Thanks for getting something like this started!


----------



## MelindaV

@HvyMtlChaos - it does have a 12v outlet, so there's that...
my plan is to use the fuse tap thingers connected to a constant power fuse -or- if there's an OBDII port, connect thru there for constant power. The Power Magic Pro isn't really needed with Tesla since you'd have a really hard time draining the battery by running a dashcam 
At least from the specs, and the couple videos I've seen of the 490, I think it's cameras are better than the 650... really wish they would have updated the 650 and used the same... but for me, I would really much prefer to have the OTA/wifi/cloud.


----------



## MelindaV

SSonnentag said:


> I'm a big proponent of dash cams, but due to where I work, I cannot have one installed in my car.
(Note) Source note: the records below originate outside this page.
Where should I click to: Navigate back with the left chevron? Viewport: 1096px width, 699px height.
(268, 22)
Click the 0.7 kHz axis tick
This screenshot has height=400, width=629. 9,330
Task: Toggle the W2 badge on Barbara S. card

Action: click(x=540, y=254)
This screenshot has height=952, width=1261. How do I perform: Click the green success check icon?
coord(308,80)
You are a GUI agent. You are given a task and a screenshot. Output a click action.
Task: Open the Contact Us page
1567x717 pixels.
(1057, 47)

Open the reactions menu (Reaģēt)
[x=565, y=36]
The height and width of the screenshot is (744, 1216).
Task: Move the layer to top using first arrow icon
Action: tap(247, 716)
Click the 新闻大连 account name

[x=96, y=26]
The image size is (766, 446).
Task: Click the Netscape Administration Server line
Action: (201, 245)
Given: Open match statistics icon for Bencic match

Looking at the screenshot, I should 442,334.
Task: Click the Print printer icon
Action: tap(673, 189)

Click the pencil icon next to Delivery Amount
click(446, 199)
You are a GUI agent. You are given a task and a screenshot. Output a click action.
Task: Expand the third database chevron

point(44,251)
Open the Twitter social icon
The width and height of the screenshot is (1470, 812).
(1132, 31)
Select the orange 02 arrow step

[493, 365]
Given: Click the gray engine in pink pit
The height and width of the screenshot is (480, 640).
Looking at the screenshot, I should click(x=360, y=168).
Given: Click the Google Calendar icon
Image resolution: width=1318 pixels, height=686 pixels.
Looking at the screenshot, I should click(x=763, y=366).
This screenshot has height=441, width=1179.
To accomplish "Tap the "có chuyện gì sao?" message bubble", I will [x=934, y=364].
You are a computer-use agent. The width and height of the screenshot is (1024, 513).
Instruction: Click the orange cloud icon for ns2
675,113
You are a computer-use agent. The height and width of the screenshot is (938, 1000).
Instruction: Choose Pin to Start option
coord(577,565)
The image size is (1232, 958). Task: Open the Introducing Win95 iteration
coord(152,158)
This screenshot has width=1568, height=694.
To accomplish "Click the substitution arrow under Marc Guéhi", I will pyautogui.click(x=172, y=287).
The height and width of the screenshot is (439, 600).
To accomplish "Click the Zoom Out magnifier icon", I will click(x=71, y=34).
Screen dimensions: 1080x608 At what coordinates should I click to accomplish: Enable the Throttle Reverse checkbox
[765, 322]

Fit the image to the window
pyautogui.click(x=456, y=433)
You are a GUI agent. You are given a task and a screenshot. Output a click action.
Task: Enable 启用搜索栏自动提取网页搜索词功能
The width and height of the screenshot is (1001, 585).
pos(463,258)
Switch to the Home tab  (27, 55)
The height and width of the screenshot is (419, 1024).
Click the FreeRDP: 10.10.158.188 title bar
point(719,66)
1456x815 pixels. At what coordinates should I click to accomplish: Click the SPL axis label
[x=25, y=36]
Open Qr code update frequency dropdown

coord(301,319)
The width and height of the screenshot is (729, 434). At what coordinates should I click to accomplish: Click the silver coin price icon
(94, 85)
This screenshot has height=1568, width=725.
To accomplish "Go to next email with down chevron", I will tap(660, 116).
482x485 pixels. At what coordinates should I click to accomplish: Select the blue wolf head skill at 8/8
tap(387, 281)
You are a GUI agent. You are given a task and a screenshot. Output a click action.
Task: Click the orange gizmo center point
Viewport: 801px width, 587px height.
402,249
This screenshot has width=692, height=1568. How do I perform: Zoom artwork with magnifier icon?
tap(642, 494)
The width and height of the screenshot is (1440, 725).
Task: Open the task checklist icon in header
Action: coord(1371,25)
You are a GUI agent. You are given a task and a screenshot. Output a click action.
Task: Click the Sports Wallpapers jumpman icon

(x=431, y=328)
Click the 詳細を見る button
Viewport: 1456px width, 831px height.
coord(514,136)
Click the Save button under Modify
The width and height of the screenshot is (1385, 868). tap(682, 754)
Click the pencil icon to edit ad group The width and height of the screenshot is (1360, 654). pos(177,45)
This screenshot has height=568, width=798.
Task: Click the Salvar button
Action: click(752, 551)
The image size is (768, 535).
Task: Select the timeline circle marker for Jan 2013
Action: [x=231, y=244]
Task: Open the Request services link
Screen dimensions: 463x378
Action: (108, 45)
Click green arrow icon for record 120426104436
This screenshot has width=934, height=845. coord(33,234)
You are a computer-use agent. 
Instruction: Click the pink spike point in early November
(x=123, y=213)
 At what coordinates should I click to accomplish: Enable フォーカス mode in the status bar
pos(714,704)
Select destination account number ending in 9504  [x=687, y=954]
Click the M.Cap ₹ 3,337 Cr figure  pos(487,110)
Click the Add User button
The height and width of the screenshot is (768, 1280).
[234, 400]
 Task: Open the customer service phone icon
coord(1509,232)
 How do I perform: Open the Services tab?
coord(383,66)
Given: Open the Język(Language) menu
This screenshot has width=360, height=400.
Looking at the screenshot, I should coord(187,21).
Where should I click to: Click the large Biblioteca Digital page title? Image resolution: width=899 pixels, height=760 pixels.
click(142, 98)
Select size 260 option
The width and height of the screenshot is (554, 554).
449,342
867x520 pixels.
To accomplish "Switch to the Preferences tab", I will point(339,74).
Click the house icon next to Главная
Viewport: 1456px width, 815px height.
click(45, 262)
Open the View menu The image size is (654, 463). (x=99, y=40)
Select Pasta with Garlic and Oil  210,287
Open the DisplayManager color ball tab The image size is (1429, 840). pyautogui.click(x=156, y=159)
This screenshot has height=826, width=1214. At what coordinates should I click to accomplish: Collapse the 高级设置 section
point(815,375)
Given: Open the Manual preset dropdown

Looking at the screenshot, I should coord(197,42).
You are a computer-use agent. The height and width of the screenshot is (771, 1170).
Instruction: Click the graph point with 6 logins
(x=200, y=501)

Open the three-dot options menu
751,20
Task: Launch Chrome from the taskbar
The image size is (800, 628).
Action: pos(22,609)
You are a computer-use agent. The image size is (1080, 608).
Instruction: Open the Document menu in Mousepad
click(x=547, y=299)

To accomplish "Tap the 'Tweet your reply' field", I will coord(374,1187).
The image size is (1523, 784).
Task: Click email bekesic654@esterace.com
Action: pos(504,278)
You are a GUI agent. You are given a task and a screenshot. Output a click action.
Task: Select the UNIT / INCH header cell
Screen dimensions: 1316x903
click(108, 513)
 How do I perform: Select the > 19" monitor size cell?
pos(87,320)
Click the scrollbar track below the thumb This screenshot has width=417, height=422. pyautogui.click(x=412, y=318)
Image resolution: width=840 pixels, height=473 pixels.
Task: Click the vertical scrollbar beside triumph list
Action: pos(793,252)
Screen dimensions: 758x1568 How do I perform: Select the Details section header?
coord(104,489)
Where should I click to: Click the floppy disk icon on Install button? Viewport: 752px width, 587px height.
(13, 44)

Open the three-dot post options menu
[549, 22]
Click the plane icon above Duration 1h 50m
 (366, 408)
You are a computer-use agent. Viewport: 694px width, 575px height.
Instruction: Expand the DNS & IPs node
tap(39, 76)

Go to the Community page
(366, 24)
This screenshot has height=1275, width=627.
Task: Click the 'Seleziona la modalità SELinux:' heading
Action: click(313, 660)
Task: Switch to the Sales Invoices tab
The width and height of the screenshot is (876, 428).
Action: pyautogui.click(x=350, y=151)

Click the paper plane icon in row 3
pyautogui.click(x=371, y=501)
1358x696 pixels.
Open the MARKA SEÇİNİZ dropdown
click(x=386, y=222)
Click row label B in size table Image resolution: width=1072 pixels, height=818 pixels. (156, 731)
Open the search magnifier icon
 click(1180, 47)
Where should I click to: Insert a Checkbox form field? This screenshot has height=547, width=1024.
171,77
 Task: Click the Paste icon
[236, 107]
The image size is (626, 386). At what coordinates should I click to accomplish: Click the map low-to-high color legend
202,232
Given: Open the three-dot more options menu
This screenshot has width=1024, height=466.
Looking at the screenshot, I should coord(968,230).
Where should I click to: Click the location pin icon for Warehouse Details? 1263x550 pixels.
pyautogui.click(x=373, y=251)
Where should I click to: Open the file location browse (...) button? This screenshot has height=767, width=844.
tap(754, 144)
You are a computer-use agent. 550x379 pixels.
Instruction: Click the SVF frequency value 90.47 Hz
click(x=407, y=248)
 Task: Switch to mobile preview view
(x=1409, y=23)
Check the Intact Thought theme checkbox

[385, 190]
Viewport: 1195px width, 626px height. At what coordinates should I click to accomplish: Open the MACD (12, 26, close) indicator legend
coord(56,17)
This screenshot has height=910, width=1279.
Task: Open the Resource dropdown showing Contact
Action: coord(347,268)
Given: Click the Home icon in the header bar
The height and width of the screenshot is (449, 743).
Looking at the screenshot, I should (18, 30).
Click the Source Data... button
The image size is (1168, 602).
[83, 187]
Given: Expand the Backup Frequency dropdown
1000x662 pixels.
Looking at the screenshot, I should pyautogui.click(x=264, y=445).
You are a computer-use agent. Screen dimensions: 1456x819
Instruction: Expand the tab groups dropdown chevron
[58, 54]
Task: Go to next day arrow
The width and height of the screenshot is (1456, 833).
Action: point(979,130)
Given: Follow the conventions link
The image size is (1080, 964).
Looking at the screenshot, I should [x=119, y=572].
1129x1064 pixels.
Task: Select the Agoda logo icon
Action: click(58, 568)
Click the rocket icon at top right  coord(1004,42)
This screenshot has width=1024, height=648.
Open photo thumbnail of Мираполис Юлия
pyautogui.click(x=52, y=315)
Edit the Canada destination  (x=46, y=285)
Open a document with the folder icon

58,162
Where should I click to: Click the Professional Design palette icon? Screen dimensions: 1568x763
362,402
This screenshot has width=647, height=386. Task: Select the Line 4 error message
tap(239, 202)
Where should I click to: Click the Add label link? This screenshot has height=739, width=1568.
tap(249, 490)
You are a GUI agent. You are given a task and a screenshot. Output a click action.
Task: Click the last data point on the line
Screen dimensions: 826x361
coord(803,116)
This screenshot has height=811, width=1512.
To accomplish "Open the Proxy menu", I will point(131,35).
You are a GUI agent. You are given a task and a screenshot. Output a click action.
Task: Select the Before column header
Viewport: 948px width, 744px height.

It's too much of a hassle to install and uninstall the camera every day.


@JWardell - here's another example of a reason manufactures will not provide dashcams. imagine @SSonnentag needing to leave his car a mile away from his job and walk in the AZ sun the rest of the way because he can't drive his car with cameras he could pull data from onto the property.


----------



## Model34mePlease

MelindaV said:


> @JWardell - here's another example of a reason manufactures will not provide dashcams. imagine @SSonnentag needing to leave his car a mile away from his job and walk in the AZ sun the rest of the way because he can't drive his car with cameras he could pull data from onto the property.


I almost always agree with you, but not here. This is like having Tesla speed limit the car to 70mph in California because that is the highest posted speed limit. In general, we don't prevent the sales of reasonable products just because they can be misused under some circumstances. In this particular case, the issue isn't removed. Since Tesla can access the video stream, it is questionable whether his car should be allowed at his job.

I think with proper disclaimers by Tesla, the responsibility for following state regulations, etc. is properly the job of the car owner. Your earlier issue of format incompatibility could be solved either with the Tesla app or another app on your smartphone.


----------



## JWardell

MelindaV said:


> @JWardell - here's another example of a reason manufactures will not provide dashcams. imagine @SSonnentag needing to leave his car a mile away from his job and walk in the AZ sun the rest of the way because he can't drive his car with cameras he could pull data from onto the property.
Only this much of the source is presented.